Instructions for the task
Read through the data below and state how many of its lines contain the word "computer", adding nothing.

Source records:
Content starts

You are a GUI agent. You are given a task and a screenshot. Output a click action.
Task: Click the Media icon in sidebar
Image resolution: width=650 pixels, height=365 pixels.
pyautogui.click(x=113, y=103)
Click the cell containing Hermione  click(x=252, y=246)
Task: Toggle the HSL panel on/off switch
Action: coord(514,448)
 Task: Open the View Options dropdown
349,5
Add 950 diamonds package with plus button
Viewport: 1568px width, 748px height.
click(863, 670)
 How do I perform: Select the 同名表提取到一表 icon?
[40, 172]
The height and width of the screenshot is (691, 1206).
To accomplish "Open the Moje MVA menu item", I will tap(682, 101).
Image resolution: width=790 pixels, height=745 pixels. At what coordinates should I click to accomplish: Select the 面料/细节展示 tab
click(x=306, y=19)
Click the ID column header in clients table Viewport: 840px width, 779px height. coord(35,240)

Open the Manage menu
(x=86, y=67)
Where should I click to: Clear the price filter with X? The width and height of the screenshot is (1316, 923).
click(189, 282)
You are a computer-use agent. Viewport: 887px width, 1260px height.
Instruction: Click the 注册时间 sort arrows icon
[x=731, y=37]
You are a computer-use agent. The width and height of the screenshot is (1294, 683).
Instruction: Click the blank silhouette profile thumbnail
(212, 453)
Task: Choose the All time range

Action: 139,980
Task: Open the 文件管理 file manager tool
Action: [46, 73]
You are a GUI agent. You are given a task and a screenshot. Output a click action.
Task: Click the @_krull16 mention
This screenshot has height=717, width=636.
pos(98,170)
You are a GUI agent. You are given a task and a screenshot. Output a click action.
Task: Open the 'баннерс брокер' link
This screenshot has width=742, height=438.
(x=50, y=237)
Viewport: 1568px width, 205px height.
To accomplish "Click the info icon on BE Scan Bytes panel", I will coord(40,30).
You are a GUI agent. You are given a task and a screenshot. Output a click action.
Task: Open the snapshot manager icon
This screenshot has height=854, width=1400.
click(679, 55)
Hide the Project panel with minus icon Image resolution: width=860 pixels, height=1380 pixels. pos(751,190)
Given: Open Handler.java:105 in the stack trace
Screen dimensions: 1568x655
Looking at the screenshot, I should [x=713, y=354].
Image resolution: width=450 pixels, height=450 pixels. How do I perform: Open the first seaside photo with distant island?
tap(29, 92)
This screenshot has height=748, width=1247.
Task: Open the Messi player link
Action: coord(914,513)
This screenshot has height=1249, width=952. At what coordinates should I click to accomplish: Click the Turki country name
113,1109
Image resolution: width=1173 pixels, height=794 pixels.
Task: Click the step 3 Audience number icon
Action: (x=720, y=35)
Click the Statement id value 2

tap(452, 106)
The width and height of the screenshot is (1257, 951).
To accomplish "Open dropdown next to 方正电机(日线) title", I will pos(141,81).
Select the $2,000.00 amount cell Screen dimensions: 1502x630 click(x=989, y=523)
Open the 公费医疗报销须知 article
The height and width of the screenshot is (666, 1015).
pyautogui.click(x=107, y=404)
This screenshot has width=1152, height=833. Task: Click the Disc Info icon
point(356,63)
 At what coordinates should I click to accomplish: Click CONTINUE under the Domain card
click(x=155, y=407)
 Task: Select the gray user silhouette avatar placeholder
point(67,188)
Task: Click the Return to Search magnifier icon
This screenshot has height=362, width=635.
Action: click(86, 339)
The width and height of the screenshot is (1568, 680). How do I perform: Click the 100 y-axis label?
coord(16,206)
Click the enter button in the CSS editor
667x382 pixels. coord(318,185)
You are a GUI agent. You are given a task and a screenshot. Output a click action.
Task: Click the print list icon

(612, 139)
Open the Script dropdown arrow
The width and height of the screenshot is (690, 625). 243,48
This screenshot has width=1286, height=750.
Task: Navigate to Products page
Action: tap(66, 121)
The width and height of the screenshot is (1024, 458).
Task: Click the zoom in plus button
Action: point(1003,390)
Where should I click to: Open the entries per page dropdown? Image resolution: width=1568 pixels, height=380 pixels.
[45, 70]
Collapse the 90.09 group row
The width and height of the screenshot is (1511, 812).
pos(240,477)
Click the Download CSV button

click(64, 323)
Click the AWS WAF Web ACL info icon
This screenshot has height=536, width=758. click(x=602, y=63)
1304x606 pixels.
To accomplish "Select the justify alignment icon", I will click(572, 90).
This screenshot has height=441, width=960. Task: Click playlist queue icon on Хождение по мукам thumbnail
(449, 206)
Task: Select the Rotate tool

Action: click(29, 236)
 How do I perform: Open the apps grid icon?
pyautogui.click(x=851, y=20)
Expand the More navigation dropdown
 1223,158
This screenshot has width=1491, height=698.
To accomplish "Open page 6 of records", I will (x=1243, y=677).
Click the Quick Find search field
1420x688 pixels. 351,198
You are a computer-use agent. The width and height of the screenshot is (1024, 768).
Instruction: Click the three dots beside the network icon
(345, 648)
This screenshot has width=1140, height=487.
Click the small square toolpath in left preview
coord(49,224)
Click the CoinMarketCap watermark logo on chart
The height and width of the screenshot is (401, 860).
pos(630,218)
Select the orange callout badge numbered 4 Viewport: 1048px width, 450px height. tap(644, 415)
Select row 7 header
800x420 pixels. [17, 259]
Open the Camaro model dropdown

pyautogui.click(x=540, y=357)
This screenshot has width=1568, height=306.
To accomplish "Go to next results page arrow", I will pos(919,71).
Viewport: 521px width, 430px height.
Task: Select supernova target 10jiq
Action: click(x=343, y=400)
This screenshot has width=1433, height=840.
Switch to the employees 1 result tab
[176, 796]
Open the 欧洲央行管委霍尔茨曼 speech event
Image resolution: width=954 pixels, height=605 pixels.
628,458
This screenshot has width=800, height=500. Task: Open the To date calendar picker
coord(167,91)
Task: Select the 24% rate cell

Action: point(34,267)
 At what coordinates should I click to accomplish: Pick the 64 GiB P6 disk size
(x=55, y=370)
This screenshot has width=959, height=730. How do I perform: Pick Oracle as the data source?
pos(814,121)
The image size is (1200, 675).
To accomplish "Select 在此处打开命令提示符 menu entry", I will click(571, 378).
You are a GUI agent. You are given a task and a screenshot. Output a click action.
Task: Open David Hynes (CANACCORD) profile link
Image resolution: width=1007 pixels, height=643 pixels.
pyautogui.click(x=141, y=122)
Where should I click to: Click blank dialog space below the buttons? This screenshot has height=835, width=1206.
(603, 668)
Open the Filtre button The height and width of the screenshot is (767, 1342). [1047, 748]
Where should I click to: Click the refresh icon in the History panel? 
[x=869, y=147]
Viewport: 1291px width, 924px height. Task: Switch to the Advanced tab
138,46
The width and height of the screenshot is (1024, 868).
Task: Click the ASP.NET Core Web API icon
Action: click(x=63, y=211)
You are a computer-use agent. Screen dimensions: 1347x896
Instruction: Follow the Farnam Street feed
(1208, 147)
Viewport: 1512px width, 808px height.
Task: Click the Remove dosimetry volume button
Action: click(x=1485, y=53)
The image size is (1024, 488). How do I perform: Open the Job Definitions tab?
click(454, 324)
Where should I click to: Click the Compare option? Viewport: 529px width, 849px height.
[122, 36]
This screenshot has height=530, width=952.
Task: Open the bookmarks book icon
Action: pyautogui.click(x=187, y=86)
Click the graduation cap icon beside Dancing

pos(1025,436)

Content ends

Answer for this exercise
4